START Supplied material

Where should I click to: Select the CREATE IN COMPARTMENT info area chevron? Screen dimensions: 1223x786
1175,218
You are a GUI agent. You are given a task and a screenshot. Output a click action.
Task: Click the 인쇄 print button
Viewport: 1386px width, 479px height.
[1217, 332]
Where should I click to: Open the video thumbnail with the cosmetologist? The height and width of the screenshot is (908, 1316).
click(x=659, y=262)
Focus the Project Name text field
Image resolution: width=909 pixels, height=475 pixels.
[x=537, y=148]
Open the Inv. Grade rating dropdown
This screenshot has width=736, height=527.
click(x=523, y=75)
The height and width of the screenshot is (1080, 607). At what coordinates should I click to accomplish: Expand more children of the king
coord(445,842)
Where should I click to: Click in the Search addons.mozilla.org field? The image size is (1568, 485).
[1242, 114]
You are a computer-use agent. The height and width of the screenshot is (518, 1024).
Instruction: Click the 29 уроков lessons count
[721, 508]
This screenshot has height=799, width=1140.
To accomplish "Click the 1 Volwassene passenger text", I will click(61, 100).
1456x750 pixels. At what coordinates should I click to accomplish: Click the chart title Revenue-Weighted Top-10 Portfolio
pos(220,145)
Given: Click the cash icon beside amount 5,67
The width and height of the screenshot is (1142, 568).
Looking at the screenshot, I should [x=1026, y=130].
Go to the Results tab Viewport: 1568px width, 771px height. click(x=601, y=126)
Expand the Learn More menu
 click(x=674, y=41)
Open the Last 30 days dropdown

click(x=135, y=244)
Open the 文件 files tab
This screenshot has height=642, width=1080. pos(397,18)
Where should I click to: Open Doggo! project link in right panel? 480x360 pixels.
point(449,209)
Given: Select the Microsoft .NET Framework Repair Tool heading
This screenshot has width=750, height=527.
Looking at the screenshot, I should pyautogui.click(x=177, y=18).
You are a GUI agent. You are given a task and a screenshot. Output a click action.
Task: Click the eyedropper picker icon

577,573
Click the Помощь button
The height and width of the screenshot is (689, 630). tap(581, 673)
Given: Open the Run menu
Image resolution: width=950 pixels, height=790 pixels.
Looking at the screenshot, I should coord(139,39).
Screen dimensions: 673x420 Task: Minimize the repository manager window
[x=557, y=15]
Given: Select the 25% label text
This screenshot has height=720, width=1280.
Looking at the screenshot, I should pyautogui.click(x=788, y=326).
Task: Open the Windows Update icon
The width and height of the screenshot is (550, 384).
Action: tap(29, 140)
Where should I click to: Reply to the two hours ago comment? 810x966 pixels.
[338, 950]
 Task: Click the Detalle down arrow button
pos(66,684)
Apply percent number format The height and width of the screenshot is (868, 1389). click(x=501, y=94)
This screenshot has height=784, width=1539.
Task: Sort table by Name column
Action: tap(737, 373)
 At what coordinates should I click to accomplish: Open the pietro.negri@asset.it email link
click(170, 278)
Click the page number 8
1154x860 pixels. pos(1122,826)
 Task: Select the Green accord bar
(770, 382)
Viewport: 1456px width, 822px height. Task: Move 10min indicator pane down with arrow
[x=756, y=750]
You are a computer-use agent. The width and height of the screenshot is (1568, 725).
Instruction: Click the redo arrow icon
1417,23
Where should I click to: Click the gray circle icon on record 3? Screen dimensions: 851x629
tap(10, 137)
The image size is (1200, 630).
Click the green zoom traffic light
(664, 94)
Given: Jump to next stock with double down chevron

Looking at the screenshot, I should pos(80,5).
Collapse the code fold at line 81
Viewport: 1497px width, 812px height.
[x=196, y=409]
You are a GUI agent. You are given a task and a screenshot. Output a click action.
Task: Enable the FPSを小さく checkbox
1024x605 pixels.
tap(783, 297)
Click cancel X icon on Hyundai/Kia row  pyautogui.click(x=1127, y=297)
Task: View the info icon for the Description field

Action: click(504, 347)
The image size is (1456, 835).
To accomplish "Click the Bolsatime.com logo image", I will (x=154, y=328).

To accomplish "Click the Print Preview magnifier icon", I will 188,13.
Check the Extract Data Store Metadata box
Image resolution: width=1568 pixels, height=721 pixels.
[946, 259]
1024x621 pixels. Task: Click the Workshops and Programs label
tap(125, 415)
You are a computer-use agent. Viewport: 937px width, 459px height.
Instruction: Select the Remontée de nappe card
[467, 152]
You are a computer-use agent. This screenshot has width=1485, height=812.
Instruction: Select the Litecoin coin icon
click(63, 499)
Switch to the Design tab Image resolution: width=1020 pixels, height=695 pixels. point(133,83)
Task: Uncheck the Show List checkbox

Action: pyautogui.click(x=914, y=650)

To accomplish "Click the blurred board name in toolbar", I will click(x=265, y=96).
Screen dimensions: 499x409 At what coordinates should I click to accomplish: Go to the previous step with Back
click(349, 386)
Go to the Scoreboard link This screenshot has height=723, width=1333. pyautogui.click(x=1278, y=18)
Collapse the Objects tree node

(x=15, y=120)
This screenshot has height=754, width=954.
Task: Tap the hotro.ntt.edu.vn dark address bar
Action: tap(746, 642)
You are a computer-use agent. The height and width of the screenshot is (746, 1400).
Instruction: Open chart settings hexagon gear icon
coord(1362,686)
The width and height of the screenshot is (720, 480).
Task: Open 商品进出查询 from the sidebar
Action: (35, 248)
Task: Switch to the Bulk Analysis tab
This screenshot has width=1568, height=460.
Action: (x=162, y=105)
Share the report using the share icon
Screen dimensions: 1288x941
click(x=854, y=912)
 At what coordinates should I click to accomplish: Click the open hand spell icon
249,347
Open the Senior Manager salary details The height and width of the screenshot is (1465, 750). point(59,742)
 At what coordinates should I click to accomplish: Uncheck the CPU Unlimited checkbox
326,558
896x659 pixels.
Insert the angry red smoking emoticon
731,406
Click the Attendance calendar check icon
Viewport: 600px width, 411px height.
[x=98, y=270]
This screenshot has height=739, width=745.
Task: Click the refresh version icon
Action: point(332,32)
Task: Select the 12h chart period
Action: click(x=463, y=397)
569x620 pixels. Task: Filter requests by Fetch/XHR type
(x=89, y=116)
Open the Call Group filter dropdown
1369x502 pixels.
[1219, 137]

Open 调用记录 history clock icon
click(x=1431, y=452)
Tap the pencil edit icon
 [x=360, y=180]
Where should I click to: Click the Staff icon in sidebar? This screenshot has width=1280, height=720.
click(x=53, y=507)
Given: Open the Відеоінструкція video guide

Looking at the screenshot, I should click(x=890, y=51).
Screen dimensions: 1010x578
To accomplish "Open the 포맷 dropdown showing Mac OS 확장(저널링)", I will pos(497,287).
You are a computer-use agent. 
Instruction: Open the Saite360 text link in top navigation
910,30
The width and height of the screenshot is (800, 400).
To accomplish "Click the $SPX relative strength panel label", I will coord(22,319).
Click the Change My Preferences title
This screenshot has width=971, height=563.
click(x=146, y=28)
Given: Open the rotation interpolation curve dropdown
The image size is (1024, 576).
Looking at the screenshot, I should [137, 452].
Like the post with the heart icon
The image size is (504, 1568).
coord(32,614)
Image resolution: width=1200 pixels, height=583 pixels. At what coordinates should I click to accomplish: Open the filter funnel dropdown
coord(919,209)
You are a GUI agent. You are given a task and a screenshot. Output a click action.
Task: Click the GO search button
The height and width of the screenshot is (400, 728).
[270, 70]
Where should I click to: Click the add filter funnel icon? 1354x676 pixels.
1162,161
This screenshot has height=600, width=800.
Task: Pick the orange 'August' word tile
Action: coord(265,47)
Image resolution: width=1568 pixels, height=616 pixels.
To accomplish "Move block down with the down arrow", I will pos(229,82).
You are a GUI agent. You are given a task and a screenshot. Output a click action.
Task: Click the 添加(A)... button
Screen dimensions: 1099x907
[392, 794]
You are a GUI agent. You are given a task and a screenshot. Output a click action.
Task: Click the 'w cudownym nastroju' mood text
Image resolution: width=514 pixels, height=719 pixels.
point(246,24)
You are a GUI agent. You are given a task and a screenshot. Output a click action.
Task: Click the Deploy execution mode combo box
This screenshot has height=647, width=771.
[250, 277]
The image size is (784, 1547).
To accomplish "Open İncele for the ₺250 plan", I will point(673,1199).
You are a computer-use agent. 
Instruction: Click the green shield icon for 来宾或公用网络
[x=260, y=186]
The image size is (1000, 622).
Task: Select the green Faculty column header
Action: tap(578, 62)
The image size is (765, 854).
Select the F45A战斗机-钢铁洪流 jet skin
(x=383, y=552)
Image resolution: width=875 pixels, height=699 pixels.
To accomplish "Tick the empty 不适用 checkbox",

END Supplied material

Try it. Report the number of lines in the records that hold "Switch" and write no other words.

The answer. 2